One of the key restrictions in the anti-abortion bill passed in Texas last summer was supposed to go into effect today, Tuesday. But Monday afternoon,
a federal judge ruled that the provision requiring abortion providers to have admitting privileges at a local hospital is unconstitutional:
"The admitting-privileges provision of House Bill 2 does not bear a rational relationship to the legitimate right of the state in preserving and promoting fetal life or a woman's health and, in any event, places a substantial obstacle in the path of a woman seeking an abortion of a nonviable fetus and is thus an undue burden to her," [Judge Lee] Yeakel wrote in his decision.

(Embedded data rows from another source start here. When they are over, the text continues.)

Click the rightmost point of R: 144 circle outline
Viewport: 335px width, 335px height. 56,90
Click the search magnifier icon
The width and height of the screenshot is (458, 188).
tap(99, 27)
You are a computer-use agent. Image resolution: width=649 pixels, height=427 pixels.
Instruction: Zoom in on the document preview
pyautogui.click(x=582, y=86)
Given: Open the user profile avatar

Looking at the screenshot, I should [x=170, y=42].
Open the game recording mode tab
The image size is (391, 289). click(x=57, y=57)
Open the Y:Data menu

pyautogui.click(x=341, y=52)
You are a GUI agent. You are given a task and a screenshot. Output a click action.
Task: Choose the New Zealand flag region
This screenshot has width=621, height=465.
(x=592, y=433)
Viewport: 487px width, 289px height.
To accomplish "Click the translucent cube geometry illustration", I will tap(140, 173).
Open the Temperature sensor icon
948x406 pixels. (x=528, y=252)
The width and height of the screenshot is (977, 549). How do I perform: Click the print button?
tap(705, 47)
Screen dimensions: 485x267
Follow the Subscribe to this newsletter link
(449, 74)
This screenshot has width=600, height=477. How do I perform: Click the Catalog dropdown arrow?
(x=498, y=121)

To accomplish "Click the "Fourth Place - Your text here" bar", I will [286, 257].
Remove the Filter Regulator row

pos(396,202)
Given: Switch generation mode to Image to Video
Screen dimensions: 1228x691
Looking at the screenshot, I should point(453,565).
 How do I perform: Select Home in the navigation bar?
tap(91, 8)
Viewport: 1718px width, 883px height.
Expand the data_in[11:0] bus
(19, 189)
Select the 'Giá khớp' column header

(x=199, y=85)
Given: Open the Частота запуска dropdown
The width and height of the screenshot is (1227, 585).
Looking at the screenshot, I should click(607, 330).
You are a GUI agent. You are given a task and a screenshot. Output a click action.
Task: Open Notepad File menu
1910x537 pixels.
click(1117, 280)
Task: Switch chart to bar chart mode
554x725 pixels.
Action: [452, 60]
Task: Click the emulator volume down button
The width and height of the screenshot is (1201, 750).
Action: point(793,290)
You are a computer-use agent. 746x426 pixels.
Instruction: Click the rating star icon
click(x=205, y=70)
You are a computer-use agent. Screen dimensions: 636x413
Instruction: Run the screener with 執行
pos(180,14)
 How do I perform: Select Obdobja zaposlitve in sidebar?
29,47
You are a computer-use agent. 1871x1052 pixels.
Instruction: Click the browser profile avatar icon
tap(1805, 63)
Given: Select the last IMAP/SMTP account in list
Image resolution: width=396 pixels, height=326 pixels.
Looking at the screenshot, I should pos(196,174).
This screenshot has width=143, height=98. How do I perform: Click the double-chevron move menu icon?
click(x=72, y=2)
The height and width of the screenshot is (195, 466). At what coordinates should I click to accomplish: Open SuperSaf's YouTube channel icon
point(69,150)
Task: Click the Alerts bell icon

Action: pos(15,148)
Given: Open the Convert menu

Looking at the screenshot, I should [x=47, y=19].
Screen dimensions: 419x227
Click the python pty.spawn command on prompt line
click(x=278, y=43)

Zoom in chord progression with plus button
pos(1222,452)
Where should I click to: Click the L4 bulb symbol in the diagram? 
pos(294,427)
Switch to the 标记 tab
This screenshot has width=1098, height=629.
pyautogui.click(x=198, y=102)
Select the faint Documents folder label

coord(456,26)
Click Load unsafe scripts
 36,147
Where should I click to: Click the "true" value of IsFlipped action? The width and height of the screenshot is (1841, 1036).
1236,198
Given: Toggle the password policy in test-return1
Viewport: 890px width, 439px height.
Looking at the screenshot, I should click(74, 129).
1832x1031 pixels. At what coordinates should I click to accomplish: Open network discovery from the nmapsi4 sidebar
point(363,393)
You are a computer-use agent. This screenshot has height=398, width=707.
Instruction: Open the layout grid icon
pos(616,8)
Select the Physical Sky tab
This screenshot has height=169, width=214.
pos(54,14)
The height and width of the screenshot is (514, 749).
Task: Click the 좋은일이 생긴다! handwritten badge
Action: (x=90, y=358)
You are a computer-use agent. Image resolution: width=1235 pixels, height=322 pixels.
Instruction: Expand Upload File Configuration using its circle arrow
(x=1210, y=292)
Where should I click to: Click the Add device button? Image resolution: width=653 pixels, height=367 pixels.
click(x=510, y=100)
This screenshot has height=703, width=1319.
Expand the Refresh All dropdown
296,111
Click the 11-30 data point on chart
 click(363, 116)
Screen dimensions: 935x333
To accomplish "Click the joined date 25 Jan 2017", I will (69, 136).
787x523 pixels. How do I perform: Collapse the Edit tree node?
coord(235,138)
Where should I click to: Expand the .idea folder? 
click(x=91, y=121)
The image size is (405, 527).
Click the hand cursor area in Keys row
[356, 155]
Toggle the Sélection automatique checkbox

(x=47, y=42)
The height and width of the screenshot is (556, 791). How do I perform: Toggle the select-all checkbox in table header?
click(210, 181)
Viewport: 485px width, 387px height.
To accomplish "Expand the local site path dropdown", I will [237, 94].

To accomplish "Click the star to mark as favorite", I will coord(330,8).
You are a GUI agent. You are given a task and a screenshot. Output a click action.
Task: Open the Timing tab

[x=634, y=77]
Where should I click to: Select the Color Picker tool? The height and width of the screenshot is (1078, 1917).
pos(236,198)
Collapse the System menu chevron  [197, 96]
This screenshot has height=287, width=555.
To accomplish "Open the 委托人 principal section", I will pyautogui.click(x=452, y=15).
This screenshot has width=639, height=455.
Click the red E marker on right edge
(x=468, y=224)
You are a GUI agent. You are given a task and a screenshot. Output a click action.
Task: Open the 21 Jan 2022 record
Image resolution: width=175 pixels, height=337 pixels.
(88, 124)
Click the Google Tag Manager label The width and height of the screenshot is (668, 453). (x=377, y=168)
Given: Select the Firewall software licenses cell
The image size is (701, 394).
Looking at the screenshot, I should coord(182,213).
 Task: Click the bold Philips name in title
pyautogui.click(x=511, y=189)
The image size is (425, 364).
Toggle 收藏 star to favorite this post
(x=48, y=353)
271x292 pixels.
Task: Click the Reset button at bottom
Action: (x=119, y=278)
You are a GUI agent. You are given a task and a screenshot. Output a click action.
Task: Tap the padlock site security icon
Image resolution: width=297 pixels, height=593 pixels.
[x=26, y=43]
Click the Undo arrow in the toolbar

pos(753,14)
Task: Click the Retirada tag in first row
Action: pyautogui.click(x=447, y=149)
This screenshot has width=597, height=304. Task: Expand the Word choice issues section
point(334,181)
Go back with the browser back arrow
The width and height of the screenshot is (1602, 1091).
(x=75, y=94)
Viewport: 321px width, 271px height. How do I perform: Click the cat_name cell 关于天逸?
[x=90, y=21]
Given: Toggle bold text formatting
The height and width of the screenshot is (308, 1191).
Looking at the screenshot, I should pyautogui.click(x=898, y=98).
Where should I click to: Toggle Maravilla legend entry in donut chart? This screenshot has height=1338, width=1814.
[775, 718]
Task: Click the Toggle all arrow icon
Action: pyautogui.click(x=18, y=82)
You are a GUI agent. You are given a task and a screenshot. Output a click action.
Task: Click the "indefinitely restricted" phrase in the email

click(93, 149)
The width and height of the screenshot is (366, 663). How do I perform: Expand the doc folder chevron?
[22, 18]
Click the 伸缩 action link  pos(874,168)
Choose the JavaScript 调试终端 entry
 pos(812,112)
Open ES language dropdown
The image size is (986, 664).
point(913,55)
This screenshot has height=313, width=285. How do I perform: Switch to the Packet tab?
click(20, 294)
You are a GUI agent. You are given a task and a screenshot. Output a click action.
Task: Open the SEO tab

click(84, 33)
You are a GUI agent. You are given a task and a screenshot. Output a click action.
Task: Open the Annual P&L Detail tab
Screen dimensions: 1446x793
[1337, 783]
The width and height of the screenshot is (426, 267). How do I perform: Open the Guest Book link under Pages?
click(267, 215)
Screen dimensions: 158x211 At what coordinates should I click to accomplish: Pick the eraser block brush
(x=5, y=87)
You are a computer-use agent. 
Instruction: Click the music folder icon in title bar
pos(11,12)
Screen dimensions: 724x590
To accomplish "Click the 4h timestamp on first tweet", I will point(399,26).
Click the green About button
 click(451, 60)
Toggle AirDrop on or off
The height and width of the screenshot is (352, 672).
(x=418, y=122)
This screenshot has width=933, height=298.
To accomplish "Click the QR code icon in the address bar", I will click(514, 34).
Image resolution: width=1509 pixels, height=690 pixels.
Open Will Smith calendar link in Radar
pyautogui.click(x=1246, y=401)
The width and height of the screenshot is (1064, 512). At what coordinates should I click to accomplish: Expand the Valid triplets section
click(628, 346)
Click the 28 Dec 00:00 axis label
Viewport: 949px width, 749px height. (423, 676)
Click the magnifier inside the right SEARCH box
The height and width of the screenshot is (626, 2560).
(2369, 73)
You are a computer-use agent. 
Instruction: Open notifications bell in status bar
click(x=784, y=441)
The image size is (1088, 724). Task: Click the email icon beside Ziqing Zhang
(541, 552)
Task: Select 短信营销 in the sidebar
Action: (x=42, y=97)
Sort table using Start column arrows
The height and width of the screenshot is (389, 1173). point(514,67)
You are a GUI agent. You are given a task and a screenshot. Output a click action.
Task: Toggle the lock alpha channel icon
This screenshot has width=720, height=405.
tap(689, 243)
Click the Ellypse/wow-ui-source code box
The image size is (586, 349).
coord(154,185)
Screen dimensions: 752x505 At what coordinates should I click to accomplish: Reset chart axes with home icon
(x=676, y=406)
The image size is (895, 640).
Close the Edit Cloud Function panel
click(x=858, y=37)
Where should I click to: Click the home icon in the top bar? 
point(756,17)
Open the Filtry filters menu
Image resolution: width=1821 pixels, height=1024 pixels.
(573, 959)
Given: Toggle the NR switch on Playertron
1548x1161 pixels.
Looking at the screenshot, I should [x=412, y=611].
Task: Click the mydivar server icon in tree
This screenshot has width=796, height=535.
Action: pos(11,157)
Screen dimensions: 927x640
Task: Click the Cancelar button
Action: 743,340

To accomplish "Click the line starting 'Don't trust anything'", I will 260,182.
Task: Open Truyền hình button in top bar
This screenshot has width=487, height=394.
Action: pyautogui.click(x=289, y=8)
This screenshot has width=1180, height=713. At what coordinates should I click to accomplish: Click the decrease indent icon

Another of the law's provisions, requiring a specific protocol for nonsurgical abortions—a protocol doctors argue is outdated—was limited but not struck down. This lawsuit did not challenge the law's ban on abortion after 20 weeks or the requirement, not yet in place, that clinics meet the standards for ambulatory surgical centers.
Texas' far-right government is, of course,
appealing, and:
Judge Yeakel said that “at the end of the day, these issues are going to be decided definitively not by this court, but by either the Circuit or the Supreme Court of the United States.”
And getting a barrage of restrictions in front of the Roberts court was always one of the goals for Republicans in Texas and elsewhere. The courts may—or may not—prevent the worst infringements on a woman's right to control her own body, but this is why it's so important to build power in the states and push for better laws by, say, electing Wendy Davis governor.